A VAE-based topic model that combines heterogeneous graph neural networks over syntactic dependency graphs with contextual SBERT word embeddings.


Architecture overview

Documents ──SBERT──► doc embeddings ┐
                                    ├─► HeteroConv/GAT ──► μ, logσ² ──► z ──► θ (topic mix)
Vocabulary ──SBERT──► word embeddings ┘                                          │
                           │                                                     │
                     K-means init                                                 │
                           │                                                     ▼
                     topic_embeddings ──cosine/T──► β (topic×vocab) ──θ·β──► recon loss

Key design choices:

Component What it does
HeteroConv / GAT encoder Propagates information through doc→word, word→word (syntax) and word→doc edges to produce per-document latent representations
Contextual beta At evaluation: per-word topic affinity computed via attention pooling over SBERT sentence embeddings. At training: differentiable cosine similarity with temperature scaling
Beta temperature (T=0.1) Cosine similarities in R³⁸⁴ concentrate near 0 (std≈1/√384≈0.051). Dividing by T maps them to ≈[−10,+10], making the softmax discriminative and gradients non-zero
Word k-means init Topic embeddings are initialised from k-means centroids of the word embedding space (not documents), guaranteeing high cosine similarity with nearby vocabulary words from epoch 1
VAE with KL annealing Linear/cyclical schedule + free bits (per-dimension KL floor) to prevent posterior collapse
Topic diversity loss Cosine repulsion between topic embedding pairs to prevent topic collapse

Installation

From PyPI:

pip install scptm

# With comparison benchmarks (BERTopic, CTM)
pip install "scptm[benchmark]"

# All optional dependencies
pip install "scptm[full]"

For development (editable install):

git clone https://github.com/a-meneghini/scptm.git
cd scptm
pip install -e ".[dev]"

Required spaCy models:

python -m spacy download en_core_web_sm   # English
python -m spacy download it_core_news_sm  # Italian

Note on torch-geometric: SCPTM depends on PyTorch Geometric (torch-geometric>=2.4), which is available on standard PyPI. If you need CUDA-accelerated graph operations, install the CUDA-specific wheel first following the official PyG installation guide before installing SCPTM. CPU-only installs work out of the box with pip install scptm.


Quick start

from scptm import SCPTM, SCPTMConfig

documents = [
    "Machine learning is transforming healthcare diagnostics.",
    "Deep neural networks achieve state-of-the-art performance in NLP.",
    "Climate change accelerates biodiversity loss in tropical regions.",
    # ... hundreds more
]

# One-liner with defaults (10 topics, filtered syntax graph, English)
model = SCPTM()
theta = model.fit_transform(documents)    # (n_docs, K) topic mixtures

# Topic overview
model.get_topic_info(top_k=10)

# Out-of-sample inference
new_theta = model.transform(["A new document about AI research."])

# Evaluation
metrics = model.evaluate()
print(metrics)
# → {'npmi_coherence': 0.12, 'topic_diversity': 0.87, ...}

# Persist and reload
model.save("my_model.pkl")
model2 = SCPTM.load("my_model.pkl")

Configuration

All hyper-parameters live in SCPTMConfig. Passing keyword arguments to SCPTM() directly is a shorthand for SCPTM(config=SCPTMConfig(...)).

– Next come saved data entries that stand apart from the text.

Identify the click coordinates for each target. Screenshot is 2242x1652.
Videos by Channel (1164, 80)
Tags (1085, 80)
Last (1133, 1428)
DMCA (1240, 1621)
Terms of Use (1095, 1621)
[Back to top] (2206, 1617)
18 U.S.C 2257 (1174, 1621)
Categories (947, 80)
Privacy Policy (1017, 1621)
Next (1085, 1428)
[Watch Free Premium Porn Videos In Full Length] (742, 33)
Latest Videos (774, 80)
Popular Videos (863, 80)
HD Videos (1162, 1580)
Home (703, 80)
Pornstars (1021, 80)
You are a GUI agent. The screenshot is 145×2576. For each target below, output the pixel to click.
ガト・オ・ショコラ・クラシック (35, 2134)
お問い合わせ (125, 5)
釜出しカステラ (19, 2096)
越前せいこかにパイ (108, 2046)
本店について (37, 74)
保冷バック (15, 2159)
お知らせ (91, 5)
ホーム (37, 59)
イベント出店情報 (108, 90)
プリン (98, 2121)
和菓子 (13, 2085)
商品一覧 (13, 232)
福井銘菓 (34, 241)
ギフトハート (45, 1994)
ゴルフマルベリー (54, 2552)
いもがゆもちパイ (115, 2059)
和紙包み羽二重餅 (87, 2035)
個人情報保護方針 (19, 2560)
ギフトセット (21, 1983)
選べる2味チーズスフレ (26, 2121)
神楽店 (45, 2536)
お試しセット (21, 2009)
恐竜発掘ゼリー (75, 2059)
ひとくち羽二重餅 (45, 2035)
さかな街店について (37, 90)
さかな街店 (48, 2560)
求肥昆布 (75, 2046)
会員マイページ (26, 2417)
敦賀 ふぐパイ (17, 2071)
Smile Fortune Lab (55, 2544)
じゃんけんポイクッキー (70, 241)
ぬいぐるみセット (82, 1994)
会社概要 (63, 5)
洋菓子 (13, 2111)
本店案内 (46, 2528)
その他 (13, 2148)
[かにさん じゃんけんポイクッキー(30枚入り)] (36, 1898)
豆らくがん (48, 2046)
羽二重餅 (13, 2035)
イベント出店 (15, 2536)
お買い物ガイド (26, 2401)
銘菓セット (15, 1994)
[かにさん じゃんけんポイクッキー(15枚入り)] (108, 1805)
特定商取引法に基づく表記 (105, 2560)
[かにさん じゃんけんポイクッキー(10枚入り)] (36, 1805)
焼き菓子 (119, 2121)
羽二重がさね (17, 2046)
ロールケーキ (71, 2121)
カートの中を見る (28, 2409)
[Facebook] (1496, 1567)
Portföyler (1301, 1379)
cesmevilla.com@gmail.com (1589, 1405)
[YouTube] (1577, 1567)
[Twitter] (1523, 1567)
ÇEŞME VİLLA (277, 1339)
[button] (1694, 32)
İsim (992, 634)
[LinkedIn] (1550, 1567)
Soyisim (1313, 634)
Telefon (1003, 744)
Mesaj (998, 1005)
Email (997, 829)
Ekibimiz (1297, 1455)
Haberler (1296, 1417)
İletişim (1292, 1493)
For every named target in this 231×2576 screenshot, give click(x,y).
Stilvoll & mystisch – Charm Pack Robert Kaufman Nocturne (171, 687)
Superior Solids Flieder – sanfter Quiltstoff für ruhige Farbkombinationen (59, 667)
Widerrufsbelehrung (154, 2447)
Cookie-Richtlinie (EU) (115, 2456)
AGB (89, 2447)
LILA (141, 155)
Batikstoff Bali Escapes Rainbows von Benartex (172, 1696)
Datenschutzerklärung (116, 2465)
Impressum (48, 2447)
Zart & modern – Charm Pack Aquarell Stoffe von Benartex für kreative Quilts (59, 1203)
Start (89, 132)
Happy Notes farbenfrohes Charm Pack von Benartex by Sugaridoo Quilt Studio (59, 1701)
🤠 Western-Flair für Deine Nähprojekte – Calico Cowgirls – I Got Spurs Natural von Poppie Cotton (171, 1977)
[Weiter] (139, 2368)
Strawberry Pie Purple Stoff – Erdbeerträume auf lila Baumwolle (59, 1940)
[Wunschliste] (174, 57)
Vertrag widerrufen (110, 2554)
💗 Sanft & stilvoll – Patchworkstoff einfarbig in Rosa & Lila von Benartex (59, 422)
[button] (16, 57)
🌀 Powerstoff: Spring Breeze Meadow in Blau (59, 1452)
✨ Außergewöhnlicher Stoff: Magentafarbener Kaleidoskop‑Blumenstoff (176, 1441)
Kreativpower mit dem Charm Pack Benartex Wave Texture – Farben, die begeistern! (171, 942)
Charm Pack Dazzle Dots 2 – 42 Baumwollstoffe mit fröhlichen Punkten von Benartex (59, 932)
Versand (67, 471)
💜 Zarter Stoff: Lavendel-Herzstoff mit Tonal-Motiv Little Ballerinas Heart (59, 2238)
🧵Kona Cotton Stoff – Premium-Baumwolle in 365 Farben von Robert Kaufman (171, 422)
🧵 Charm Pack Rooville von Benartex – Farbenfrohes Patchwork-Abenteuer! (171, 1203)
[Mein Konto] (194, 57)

from scptm import SCPTM, SCPTMConfig

cfg = SCPTMConfig(
    # ── Model ──────────────────────────────────────────────────────────────
    num_topics          = 10,
    hidden_channels     = 64,       # GNN/MLP hidden size per attention head

    # ── Graph ──────────────────────────────────────────────────────────────
    graph_mode          = "filtered",
    # "none"      — no graph; pure MLP encoder (CTM-like baseline)
    # "no_syntax" — doc-word edges only, no word-word edges
    # "full_dep"  — all content dependency types
    # "filtered"  — informative dependency types only (default, recommended)

    # ── Training ───────────────────────────────────────────────────────────
    epochs              = 50,
    lr                  = 5e-3,
    batch_size          = 256,
    kl_max              = 1.0,
    kl_warmup_epochs    = 20,
    kl_strategy         = "linear",   # "linear" | "cyclical" | "constant"
    free_bits           = 0.1,        # per-dimension KL floor
    n_mc_samples        = 1,          # >1 enables MC uncertainty report

    # ── Beta ───────────────────────────────────────────────────────────────
    beta_temperature    = 0.1,        # softmax sharpening (lower = sharper)
    beta_refresh_epochs = 5,          # recompute contextual beta every N epochs
    max_ctx_occurrences = 50,         # max SBERT contexts stored per word

    # ── Regularisation ─────────────────────────────────────────────────────
    topic_diversity_weight = 0.1,     # cosine repulsion between topic embeddings

    # ── Corpus ─────────────────────────────────────────────────────────────
    lang                = "eng",      # "eng" | "ita"
    min_df              = 5,
    max_features        = 15_000,
    apply_chunking      = True,
    max_chunk_chars     = 800,

    # ── Keyword extraction ─────────────────────────────────────────────────
    bow_normalization   = "tf",       # "none" | "tf" | "log1p"
    keyword_method      = "cosine",   # "cosine" | "ctfidf"

    # ── Hardware ───────────────────────────────────────────────────────────
    use_mixed_precision = True,       # AMP on CUDA
    use_neighbor_sampling = False,    # NeighborLoader for large corpora

    # ── Reproducibility ────────────────────────────────────────────────────
    random_state        = 42,
)

model = SCPTM(config=cfg)

Parse and embedding cache

spaCy lemmatisation, dependency parsing, and contextual SBERT embeddings are the dominant cost on large corpora. Passing edge_cache_path persists all of them to a single pickle file and skips re-computation on subsequent runs.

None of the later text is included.